• ABOUT THIS TASK:
Omit all pictures, then retype the data exactly as given.

• DATA SHOWN:
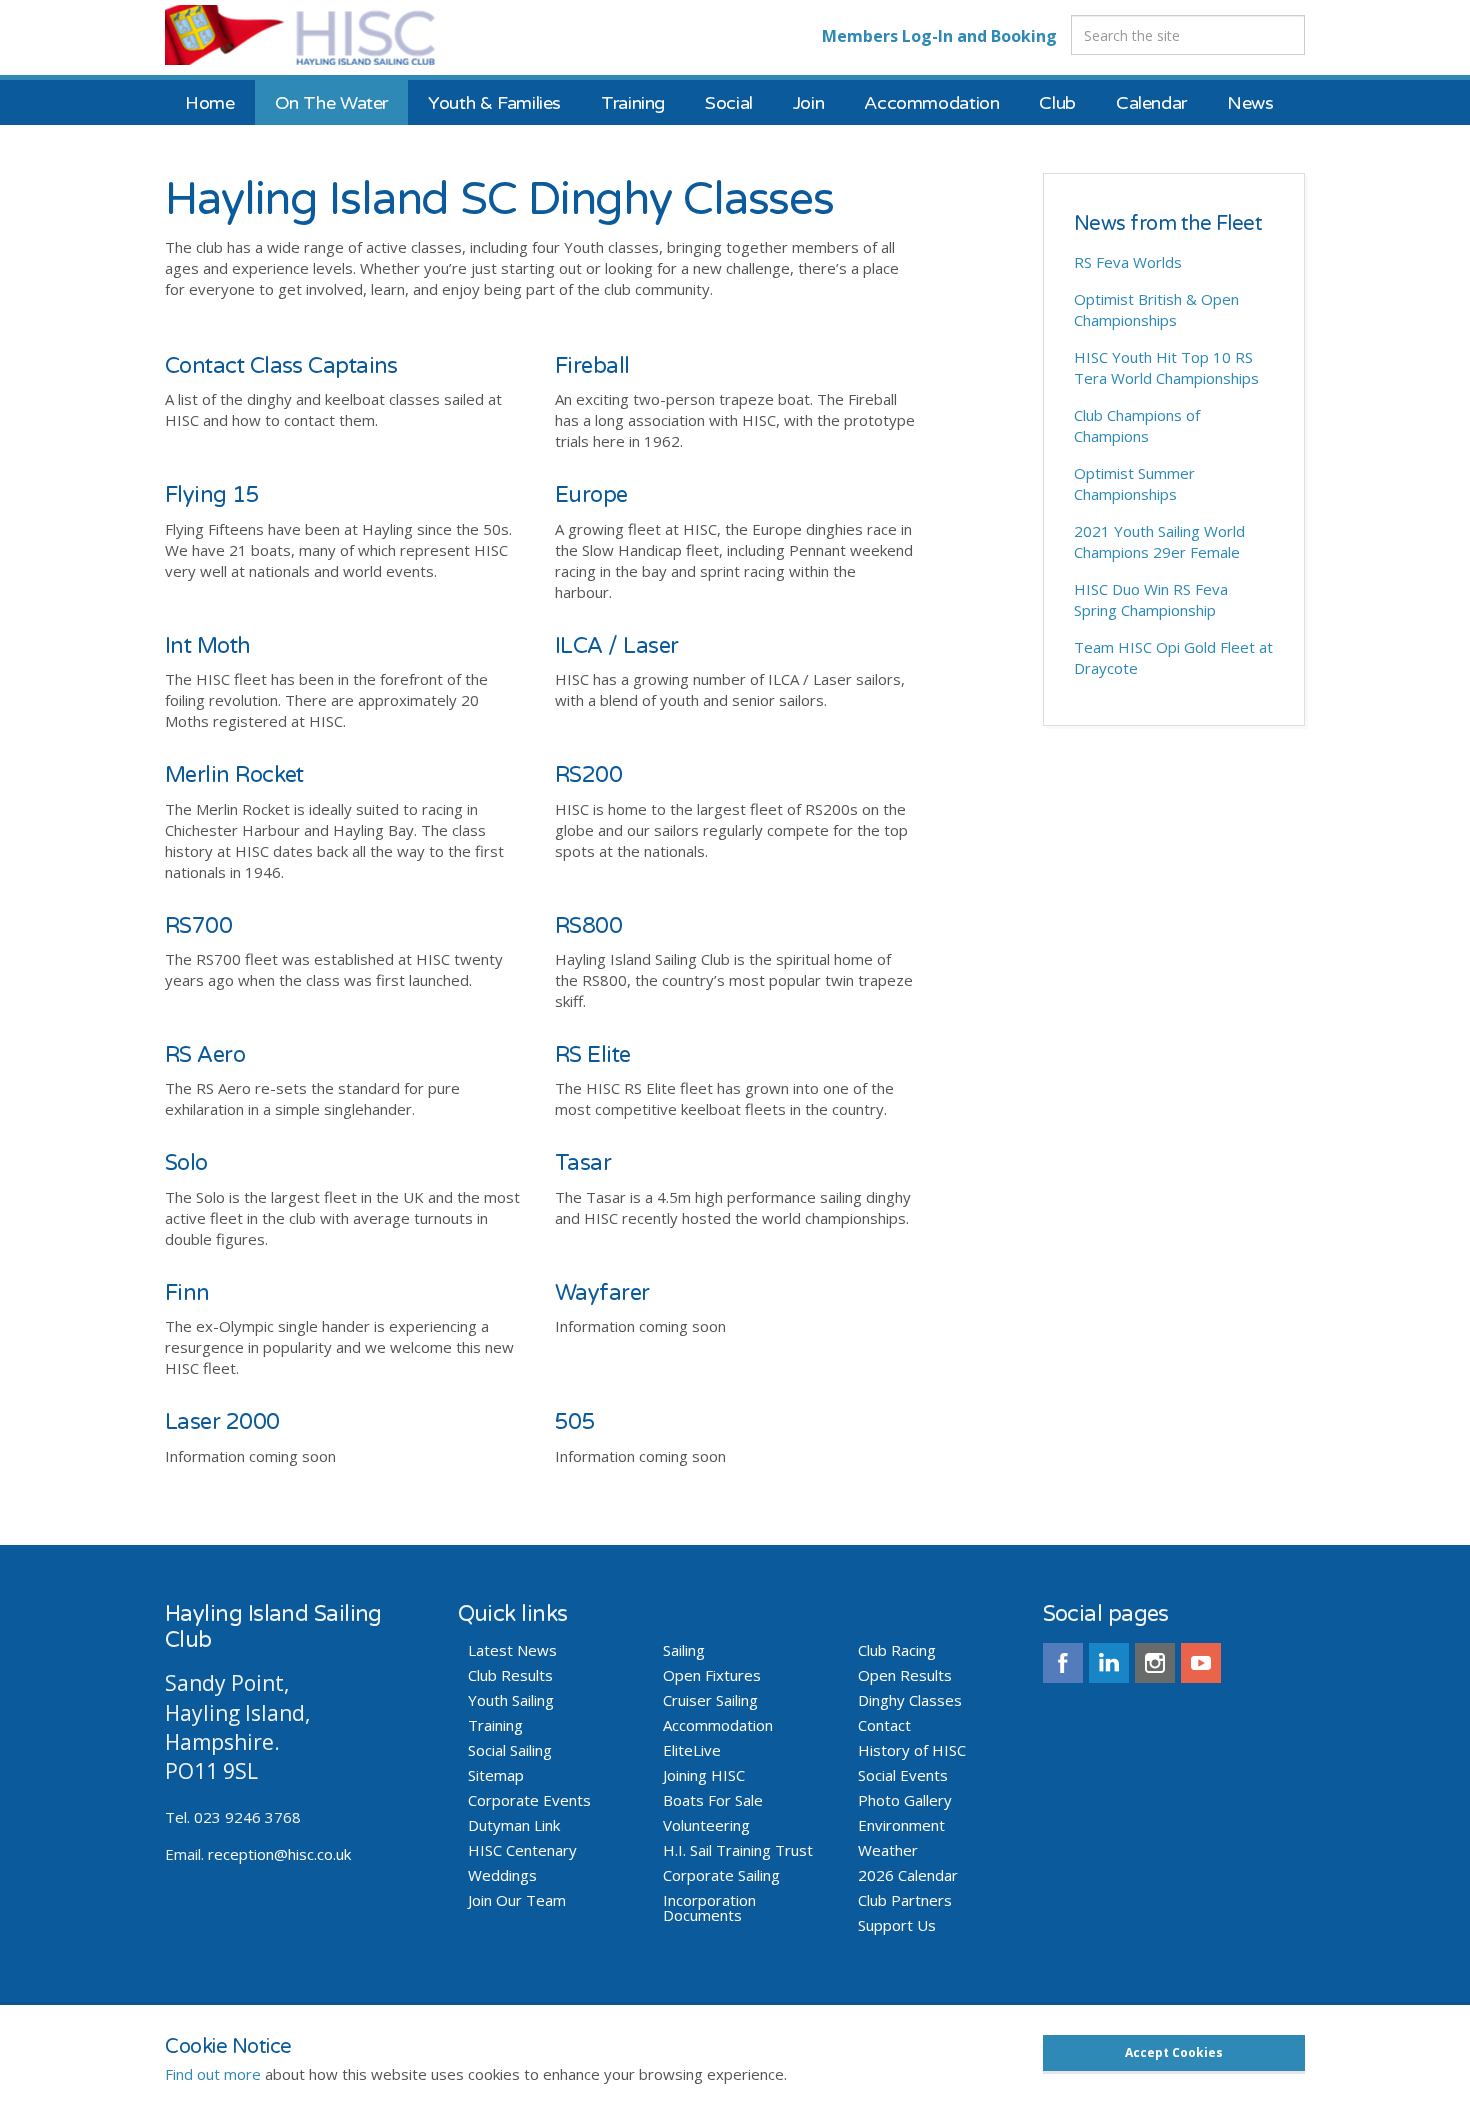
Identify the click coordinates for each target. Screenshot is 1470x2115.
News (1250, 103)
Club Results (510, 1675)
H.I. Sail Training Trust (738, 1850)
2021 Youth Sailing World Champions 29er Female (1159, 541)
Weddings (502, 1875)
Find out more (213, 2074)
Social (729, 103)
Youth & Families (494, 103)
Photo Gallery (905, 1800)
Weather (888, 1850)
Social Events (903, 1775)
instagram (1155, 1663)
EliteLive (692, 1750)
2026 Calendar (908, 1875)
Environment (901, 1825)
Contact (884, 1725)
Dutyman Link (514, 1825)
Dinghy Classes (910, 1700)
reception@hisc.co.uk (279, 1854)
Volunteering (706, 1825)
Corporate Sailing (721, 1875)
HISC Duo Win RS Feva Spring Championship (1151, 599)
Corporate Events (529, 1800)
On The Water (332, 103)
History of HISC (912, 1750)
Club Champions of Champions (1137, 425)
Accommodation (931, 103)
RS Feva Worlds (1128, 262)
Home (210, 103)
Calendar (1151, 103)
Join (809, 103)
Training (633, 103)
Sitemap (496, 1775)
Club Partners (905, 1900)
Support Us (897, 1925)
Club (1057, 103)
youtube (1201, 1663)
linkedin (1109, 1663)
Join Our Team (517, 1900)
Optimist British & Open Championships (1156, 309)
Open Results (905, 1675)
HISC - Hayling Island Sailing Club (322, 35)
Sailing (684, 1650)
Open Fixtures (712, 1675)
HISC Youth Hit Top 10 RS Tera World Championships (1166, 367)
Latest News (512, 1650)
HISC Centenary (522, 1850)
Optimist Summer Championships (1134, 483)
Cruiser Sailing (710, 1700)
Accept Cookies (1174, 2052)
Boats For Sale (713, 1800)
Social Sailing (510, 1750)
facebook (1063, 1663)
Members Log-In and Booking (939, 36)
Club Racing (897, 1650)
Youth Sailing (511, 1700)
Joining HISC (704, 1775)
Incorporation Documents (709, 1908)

• SOLUTION FOR THIS TASK:
Identify the click coordinates for each target. Screenshot is 1470x2115.
News (1250, 103)
Club Results (510, 1675)
H.I. Sail Training Trust (738, 1850)
2021 Youth Sailing World Champions 29er Female (1159, 541)
Weddings (502, 1875)
Find out more (213, 2074)
Social (729, 103)
Youth & Families (494, 103)
Photo Gallery (905, 1800)
Weather (888, 1850)
Social Events (903, 1775)
instagram (1155, 1663)
EliteLive (692, 1750)
2026 Calendar (908, 1875)
Environment (901, 1825)
Contact (884, 1725)
Dutyman Link (514, 1825)
Dinghy Classes (910, 1700)
reception@hisc.co.uk (279, 1854)
Volunteering (706, 1825)
Corporate Sailing (721, 1875)
HISC Duo Win RS Feva Spring Championship (1151, 599)
Corporate Events (529, 1800)
On The Water (332, 103)
History of HISC (912, 1750)
Club Champions of Champions (1137, 425)
Accommodation (931, 103)
RS Feva Worlds (1128, 262)
Home (210, 103)
Calendar (1151, 103)
Join (809, 103)
Training (633, 103)
Sitemap (496, 1775)
Club Partners (905, 1900)
Support Us (897, 1925)
Club (1057, 103)
youtube (1201, 1663)
linkedin (1109, 1663)
Join Our Team (517, 1900)
Optimist British & Open Championships (1156, 309)
Open Results (905, 1675)
HISC - Hayling Island Sailing Club (322, 35)
Sailing (684, 1650)
Open Fixtures (712, 1675)
HISC Youth Hit Top 10 RS Tera World Championships (1166, 367)
Latest News (512, 1650)
HISC Centenary (522, 1850)
Optimist Summer Championships (1134, 483)
Cruiser Sailing (710, 1700)
Accept Cookies (1174, 2052)
Boats For Sale (713, 1800)
Social Sailing (510, 1750)
facebook (1063, 1663)
Members Log-In and Booking (939, 36)
Club Racing (897, 1650)
Youth Sailing (511, 1700)
Joining HISC (704, 1775)
Incorporation Documents (709, 1908)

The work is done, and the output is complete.